Note: Earlier I said you have to configure the vCenter address and credentials in DCNM. Don’t be confused! DCNM is not talking to vCenter, the Nexus switch actually is. You only put it in DCNM if you are using Power-on Auto-Provisioning. In other words, DCNM will not establish a connection to vCenter, but will push the address and credentials down to the switch, and the switch establishes the connection.

We can see the VMTracker configuration on the second Nexus 5K:


jemclaug-hh14-n5672-2(config-vmt-conn)# sh run | sec vmtracker
feature vmtracker
encapsulation dynamic vmtracker
vmtracker fabric auto-config
vmtracker connection vc
remote ip address 172.26.244.120
username administrator@vsphere.local password 5 Qxz!12345
connect

The feature is enabled, and the “encapsulation dynamic vmtracker” command is applied to the relevant interfaces. (You can see the command here, but because I used the “| sec” option to view the config, you cannot see what interface it is applied under.
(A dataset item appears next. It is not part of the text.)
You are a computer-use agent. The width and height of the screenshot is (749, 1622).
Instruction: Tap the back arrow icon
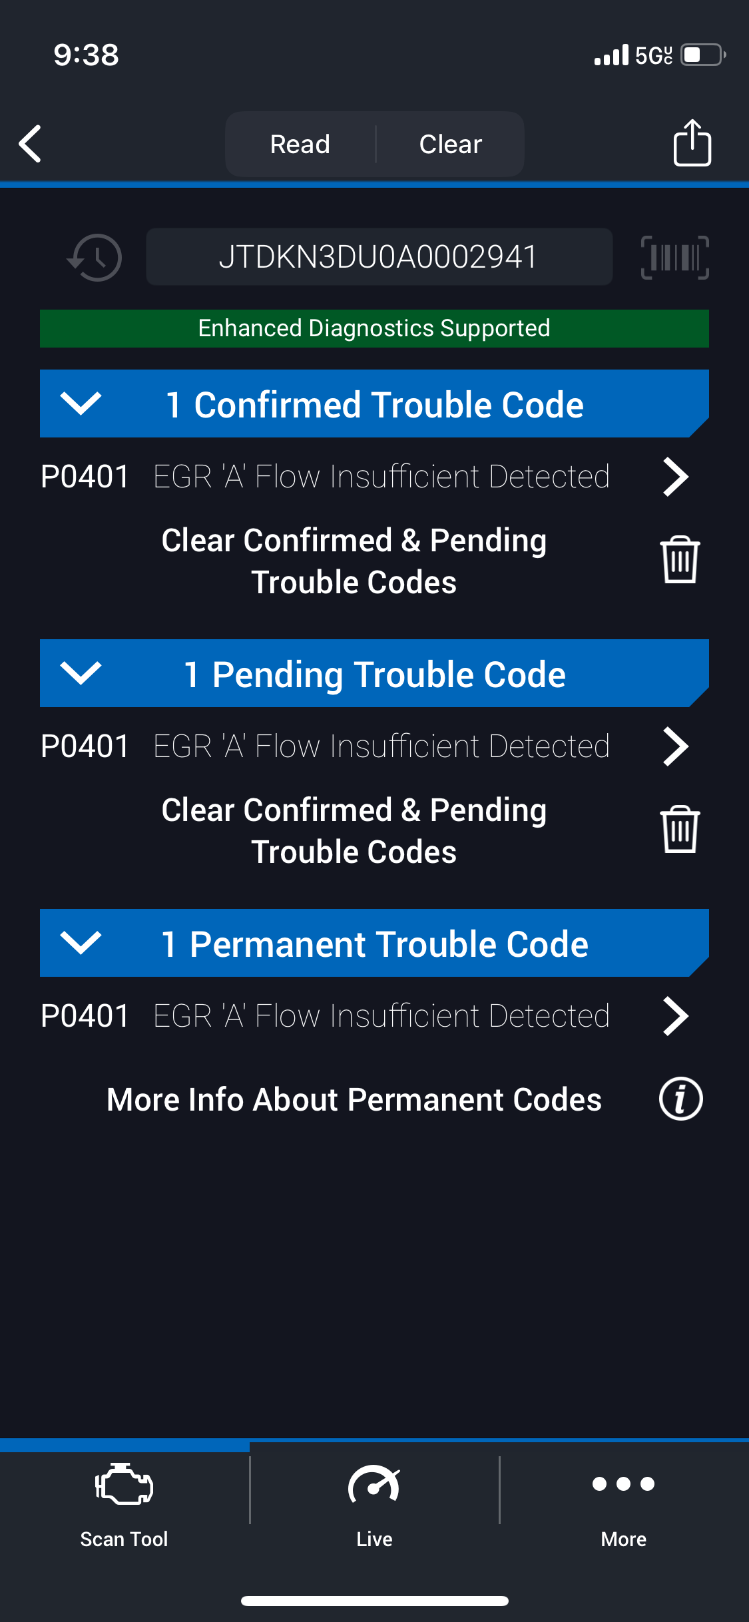(31, 144)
We can see that I also supplied the vCenter IP address and login credentials. (The password is sort-of encrypted.) Notice also the connect statement. The Nexus will not connect to the vCenter server until this is applied. Now we can look at the vCenter connection:

jemclaug-hh14-n5672-2(config-vmt-conn)# sh vmtracker status
Connection Host/IP status
-----------------------------------------------------------------------------
vc 172.26.244.120 Connected

We have connected successfully!

As with dot1q triggering, there is no VRF or SVI configured yet for our host:

jemclaug-hh14-n5672-2# sh vrf all
VRF-Name VRF-ID State Reason
default 1 Up --
management 2 Up --
jemclaug-hh14-n5672-2# sh ip int brief vrf all | i 192.168

We now go to vSphere (or vCenter) and power up the VM connected to this switch:

 

vcenter-power-on

Once we bring up the VM, we can see the switch has been notified, and the VRF has been automatically provisioned, along with the SVI.

jemclaug-hh14-n5672-2# sh vmtracker event-history | i VM2
761412 Dec 21 2016 13:43:02:572793 ABC-VM2 on 172.26.244.177 in DC4 is powered on
jemclaug-hh14-n5672-2# sh vrf all | i ABC
ABCCorp:VRF1 4 Up --
jemclaug-hh14-n5672-2# sh ip int brief vrf all | i 192
Vlan501 192.168.1.1 protocol-up/link-up/admin-up
jemclaug-hh14-n5672-2#

Thus, we had the same effect as with dot1q triggering, but we didn’t need to wait for traffic!

I hope these articles have been helpful. Much of the documentation on DCNM right now is not in the form of a walk-through, and while I don’t offer as much detail, hopefully these articles should get you started. Remember, with DCNM, you get advanced features free for 30 days, so go ahead and download and play with it.